Doch nicht nur die virtuelle Entkleidung entwickelt sich zu einem besorgniserregenden Trend. Auch sogenannte Deepfake Pornos haben im Internet stark zugenommen. Mithilfe sogenannter Face Swap Apps lassen sich zum Beispiel mit wenig Aufwand die Gesichter von Personen in echte Pornoszenen reinschneiden. Die Betroffenen haben über die nicht einvernehmlich erzeugten pornografischen Fakes in der Regel keine Kenntnis.
Entscheidend ist: Durch den Einsatz von KI-Generatoren hat sich die Gruppe der Betroffenen grundlegend verändert. Denn zu ihnen zählen nun auch jene, die noch nie einvernehmlich Intimaufnahmen von sich weitergeleitet haben oder heimlich von anderen aufgenommen wurden.
Auch KI-basierten Fälle von bildbasierter sexualisierter Gewalt verletzen die Persönlichkeitsrechte der Betroffenen. Jedoch ist die Strafbarkeit hier bislang nicht eindeutig und hinreichend geregelt. Nach Josephine Ballon, Juristin und Geschäftsführerin von HateAid, ist die Erstellung solcher KI-basierten Inhalte noch nicht strafbar, die Verbreitung hingegen schon. Je nach Alter der abgebildeten betroffenen Personen, kommt auch eine Strafbarkeit wegen Erstellung, Besitz oder Verbreitung von Kinder- oder Jugendpornografie hinzu.

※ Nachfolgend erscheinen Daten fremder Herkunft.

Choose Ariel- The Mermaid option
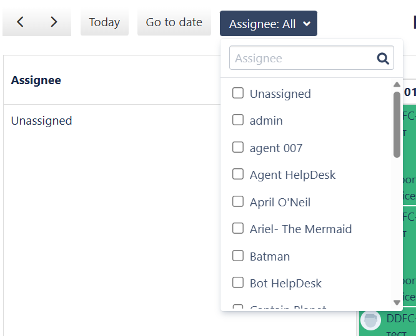The width and height of the screenshot is (416, 336). click(x=238, y=229)
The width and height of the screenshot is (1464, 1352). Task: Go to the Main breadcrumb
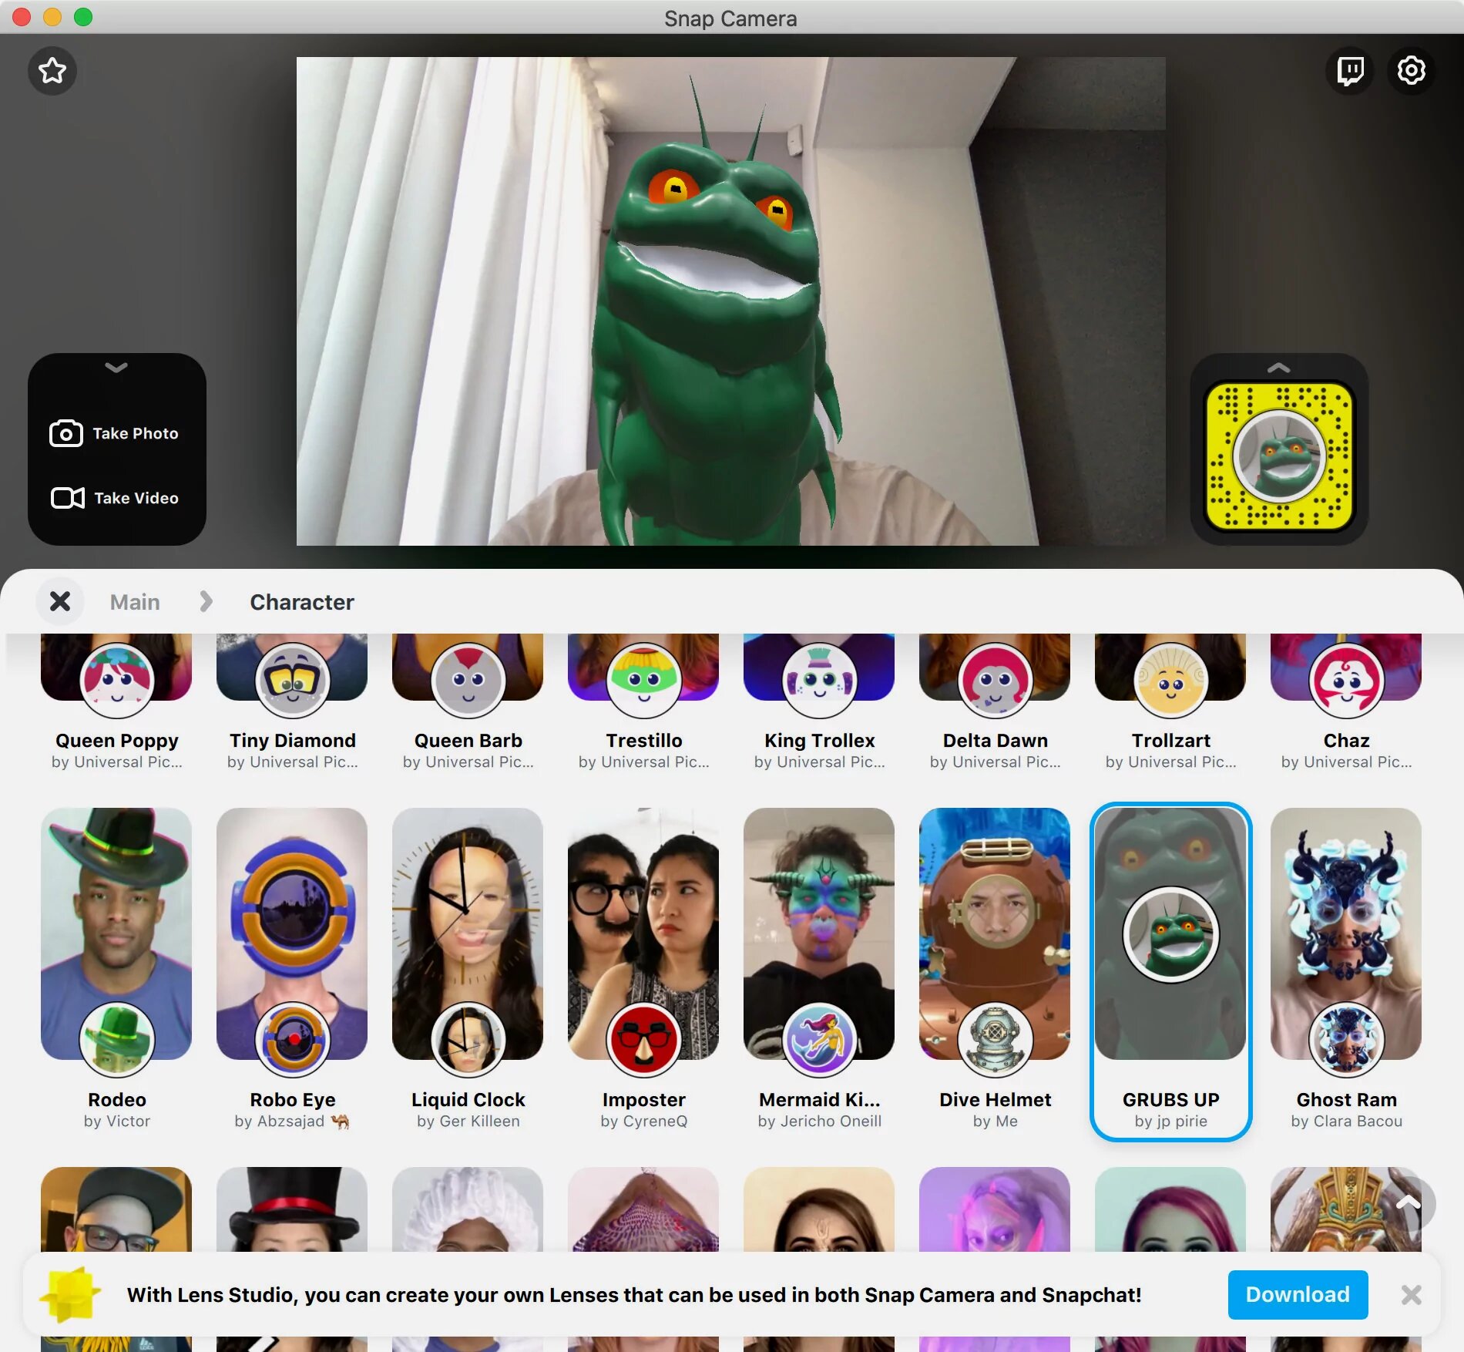tap(135, 602)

Zielscheibe der KI-generierten sexualisierten Inhalte sind vorrangig Frauen und Mädchen. Alles, was man dafür benötigt, sind Aufnahmen der Person, wie sie beispielsweise in sozialen Netzwerken zu finden sind. Häufig reichen schon wenige Bilder für die Erstellung solcher Fake-Inhalten. Doch es gilt: Je mehr Bildmaterial bzw. Trainingsdaten vorhanden sind, umso „hochwertiger“ bzw. authentischer wird am Ende das Ergebnis. Weibliche Personen, die in der Öffentlichkeit stehen, sind daher besonders häufig von bildbasiertem sexuellem Missbrauch betroffen, da es von ihnen viele Aufnahmen im Netz gibt.
Weil die Erstellung von Deepnudes und Fake Pornos kostengünstig und leicht umsetzbar ist, ist davon auszugehen, dass die Fälle bildbasierter sexualisierter Gewalt mithilfe von KI-Technologien in Zukunft zunehmen werden. Es kann auch davon ausgegangen werden, dass die Qualität von Deepfakes in naher Zukunft noch weiter zunimmt. Damit werden die zum Teil noch sichtbaren Fehler immer subtiler und schwerer erkennbar.